(What to work on) Can you rewrite the blog post below, starting at "Don't answer that." and ending at "that I should.", substituting "Thoughtful Thursday" for "Philosophical Phriday"?

(Reading text)
----------

I don't get it. If we have this huge deficit and are broke, how in the world are we loaning AIG a million gazillion dollars? How does the economy even make sense?
Don't answer that.
Instead, let's do Philosophical Phriday! And I'm sorry, but it's kind of deep. I went to a site to get inspiration - blogger's block - believe it or not there are many sites out there. Who knew? Anywho, I clicked through a few random generated topics and came across one I didn't want to answer and then knew immediately that I should.
Are you happy with yourself?
Tough one, eh? I'd be lying if I said I was. I am certainly not completely happy with myself. But, I am proud to say I am a lot more content with myself than I've ever been. I think about this very thing almost daily. At times it can consume me and other times I say, "eh, I'm fine, I'm good with it. I'm a work in progress." The times when it consumes me, I really get down on myself and think of hundreds of ways I could improve myself. Does that mean I'm not happy with myself?
I think you can be happy with yourself, but also know there are ways to improve. I am happy with the person I am at this phase of my life. Could I be more patient? Hell yeah. Could I do more charitable things - yep. Could I be more assertive? Sure shootin I could. Could I be more healthy? Yeah - but it's hard, and I am weak, and I REALLY need to work on that.

----------

(Data)
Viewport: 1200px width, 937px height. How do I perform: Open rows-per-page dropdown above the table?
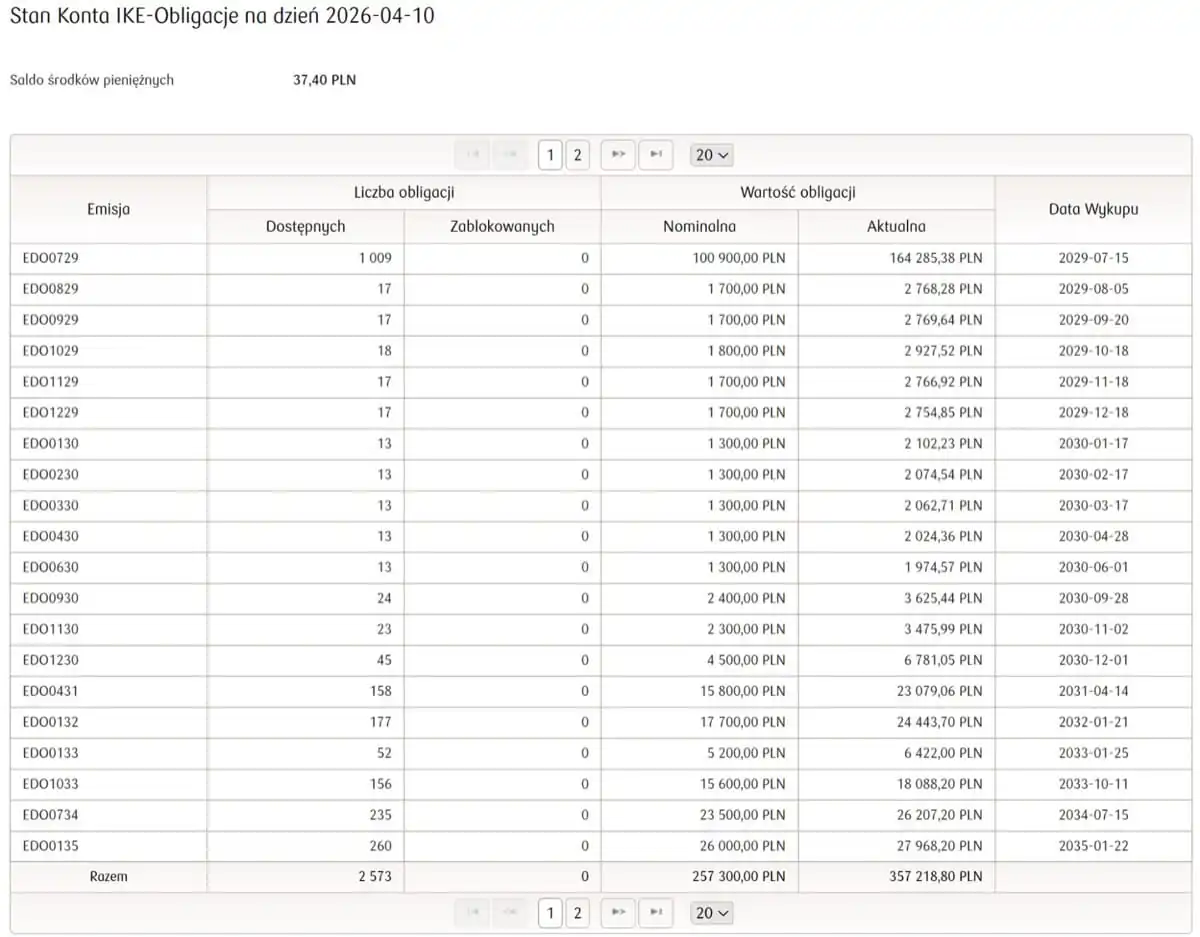713,155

----------

(Answer section)
Don't answer that.
Instead, let's do Thoughtful Thursday! And I'm sorry, but it's kind of deep. I went to a site to get inspiration - blogger's block - believe it or not there are many sites out there. Who knew? Anywho, I clicked through a few random generated topics and came across one I didn't want to answer and then knew immediately that I should.